- What you have to do -
Below are the records; give again exactly the line with "Given: Open the YouTube channel icon", the line with "Click the sleeping", and each line that lies between them, and nothing besides.

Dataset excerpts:
──────────

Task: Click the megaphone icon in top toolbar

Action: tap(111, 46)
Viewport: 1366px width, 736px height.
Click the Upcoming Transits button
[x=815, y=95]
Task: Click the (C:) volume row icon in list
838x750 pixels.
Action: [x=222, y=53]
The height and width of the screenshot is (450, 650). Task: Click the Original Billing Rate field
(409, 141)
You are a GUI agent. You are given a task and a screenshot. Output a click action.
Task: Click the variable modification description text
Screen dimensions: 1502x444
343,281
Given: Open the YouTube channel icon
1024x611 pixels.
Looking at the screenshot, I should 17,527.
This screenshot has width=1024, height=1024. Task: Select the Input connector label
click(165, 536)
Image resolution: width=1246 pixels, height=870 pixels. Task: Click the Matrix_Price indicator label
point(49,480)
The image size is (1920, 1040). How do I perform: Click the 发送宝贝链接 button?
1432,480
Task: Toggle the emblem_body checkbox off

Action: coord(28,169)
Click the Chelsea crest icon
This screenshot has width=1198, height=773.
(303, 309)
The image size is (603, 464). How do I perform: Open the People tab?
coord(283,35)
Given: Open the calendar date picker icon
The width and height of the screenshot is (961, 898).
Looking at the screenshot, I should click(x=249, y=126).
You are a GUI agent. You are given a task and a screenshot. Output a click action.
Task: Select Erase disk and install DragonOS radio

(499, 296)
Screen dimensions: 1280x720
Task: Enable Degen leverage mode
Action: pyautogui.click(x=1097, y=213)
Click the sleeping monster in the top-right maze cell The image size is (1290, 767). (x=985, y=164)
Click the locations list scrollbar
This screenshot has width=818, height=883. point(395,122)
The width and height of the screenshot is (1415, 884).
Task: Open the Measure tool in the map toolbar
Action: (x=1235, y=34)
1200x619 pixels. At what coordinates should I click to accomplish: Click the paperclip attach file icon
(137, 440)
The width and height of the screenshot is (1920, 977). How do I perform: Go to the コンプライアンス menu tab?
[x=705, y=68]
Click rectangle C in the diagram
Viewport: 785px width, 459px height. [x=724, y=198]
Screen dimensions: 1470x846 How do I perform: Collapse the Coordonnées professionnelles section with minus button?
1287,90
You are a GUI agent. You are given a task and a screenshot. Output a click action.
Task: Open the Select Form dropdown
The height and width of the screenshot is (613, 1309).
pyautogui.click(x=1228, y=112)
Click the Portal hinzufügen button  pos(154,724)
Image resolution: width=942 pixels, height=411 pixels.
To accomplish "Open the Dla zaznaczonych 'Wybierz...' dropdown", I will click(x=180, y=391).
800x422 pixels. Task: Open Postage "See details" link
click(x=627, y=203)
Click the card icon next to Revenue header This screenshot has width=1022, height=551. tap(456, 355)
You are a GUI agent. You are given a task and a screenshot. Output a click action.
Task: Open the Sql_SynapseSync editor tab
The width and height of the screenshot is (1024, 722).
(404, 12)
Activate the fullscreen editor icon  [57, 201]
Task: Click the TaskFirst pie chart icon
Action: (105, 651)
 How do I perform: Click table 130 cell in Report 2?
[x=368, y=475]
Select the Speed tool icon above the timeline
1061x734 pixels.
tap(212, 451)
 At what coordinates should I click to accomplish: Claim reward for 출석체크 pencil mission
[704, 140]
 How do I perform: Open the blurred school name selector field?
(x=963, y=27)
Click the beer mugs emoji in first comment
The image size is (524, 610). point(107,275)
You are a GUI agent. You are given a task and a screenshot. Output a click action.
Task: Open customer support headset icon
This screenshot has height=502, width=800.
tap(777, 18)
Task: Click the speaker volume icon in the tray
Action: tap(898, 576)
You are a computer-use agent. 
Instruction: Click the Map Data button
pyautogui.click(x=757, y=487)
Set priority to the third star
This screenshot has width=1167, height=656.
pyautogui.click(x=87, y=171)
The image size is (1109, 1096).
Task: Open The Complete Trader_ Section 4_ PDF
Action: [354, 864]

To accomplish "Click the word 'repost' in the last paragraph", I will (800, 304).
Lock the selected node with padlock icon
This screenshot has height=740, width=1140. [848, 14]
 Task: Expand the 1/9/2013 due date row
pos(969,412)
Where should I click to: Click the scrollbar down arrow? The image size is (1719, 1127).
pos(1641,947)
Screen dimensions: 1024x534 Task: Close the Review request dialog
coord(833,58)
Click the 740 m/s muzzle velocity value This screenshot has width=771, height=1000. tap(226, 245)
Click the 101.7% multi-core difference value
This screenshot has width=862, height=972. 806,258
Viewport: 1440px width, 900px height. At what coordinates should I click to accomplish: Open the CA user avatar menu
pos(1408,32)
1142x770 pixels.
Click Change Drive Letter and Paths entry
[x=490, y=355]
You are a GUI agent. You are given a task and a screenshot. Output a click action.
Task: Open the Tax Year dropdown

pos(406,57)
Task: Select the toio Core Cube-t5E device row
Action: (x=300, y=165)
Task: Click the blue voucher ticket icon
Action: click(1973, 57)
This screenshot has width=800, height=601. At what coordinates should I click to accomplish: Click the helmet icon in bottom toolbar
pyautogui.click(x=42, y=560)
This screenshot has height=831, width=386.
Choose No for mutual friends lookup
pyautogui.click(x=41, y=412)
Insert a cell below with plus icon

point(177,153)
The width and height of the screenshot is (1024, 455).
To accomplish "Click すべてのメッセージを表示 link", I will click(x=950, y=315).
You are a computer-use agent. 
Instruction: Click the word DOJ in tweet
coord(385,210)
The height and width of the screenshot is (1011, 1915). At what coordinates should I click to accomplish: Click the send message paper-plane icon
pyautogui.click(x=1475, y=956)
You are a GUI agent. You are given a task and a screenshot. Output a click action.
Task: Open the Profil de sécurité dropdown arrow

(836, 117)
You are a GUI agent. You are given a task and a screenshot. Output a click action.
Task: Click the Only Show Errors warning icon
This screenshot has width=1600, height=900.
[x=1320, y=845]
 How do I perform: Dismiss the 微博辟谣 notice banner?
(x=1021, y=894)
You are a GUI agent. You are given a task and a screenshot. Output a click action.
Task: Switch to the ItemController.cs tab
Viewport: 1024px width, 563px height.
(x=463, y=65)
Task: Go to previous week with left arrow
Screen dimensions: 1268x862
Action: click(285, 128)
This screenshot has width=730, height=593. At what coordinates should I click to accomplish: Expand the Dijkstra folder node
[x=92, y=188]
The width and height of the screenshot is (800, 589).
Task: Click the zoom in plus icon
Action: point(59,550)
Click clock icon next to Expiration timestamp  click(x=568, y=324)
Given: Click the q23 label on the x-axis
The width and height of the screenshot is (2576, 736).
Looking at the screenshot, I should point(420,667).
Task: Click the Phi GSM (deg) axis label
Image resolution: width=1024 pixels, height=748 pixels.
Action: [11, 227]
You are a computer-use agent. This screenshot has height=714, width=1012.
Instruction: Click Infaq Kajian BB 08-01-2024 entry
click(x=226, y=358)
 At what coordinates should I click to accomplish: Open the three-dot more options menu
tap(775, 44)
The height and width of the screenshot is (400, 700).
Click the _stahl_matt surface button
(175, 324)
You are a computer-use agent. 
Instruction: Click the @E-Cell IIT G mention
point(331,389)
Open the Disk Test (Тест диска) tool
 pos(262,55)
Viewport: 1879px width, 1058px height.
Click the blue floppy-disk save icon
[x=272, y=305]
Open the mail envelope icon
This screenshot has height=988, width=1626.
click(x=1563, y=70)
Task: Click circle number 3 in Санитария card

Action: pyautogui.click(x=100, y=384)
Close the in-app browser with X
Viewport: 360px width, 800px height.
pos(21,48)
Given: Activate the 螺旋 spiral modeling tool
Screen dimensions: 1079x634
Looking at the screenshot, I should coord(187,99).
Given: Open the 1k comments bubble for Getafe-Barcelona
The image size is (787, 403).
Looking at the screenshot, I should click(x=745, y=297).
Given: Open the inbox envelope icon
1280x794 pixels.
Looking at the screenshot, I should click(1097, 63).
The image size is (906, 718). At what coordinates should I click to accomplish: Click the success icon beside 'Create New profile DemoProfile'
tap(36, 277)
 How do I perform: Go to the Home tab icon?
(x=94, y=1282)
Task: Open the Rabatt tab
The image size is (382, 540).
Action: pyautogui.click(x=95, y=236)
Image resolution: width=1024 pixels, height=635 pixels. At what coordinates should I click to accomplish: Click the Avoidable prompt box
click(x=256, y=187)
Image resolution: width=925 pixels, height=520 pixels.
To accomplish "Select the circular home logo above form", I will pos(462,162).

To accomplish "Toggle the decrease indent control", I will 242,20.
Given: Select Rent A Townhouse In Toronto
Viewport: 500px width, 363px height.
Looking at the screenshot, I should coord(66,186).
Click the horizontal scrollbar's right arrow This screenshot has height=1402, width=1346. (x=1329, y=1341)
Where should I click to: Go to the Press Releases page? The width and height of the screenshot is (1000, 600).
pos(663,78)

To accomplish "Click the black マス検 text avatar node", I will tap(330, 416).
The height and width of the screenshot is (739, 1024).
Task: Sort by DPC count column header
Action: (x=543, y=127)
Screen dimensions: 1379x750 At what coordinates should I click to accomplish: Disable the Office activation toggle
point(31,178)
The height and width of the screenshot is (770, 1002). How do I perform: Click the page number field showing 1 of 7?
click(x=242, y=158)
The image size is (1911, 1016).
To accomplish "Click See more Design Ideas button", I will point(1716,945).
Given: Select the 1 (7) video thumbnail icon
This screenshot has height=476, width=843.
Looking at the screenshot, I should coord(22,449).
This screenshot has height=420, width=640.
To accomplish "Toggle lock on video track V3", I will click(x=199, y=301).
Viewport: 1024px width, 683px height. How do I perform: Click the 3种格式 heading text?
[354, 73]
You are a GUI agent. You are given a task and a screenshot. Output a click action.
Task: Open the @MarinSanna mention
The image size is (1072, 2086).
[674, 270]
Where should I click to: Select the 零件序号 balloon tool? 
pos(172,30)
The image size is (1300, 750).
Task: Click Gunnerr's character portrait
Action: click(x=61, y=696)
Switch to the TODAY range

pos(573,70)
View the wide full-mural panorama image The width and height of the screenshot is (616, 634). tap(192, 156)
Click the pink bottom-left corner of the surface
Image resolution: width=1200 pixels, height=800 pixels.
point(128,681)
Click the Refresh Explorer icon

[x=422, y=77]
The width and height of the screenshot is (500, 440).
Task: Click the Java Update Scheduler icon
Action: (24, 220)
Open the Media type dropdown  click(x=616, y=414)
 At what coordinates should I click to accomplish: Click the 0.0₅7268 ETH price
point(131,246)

──────────

- Answer section -
Given: Open the YouTube channel icon
1024x611 pixels.
Looking at the screenshot, I should 17,527.
This screenshot has width=1024, height=1024. Task: Select the Input connector label
click(165, 536)
Image resolution: width=1246 pixels, height=870 pixels. Task: Click the Matrix_Price indicator label
point(49,480)
The image size is (1920, 1040). How do I perform: Click the 发送宝贝链接 button?
1432,480
Task: Toggle the emblem_body checkbox off

Action: coord(28,169)
Click the Chelsea crest icon
This screenshot has width=1198, height=773.
(303, 309)
The image size is (603, 464). How do I perform: Open the People tab?
coord(283,35)
Given: Open the calendar date picker icon
The width and height of the screenshot is (961, 898).
Looking at the screenshot, I should click(x=249, y=126).
You are a GUI agent. You are given a task and a screenshot. Output a click action.
Task: Select Erase disk and install DragonOS radio

(499, 296)
Screen dimensions: 1280x720
Task: Enable Degen leverage mode
Action: pyautogui.click(x=1097, y=213)
Click the sleeping monster in the top-right maze cell The image size is (1290, 767). (x=985, y=164)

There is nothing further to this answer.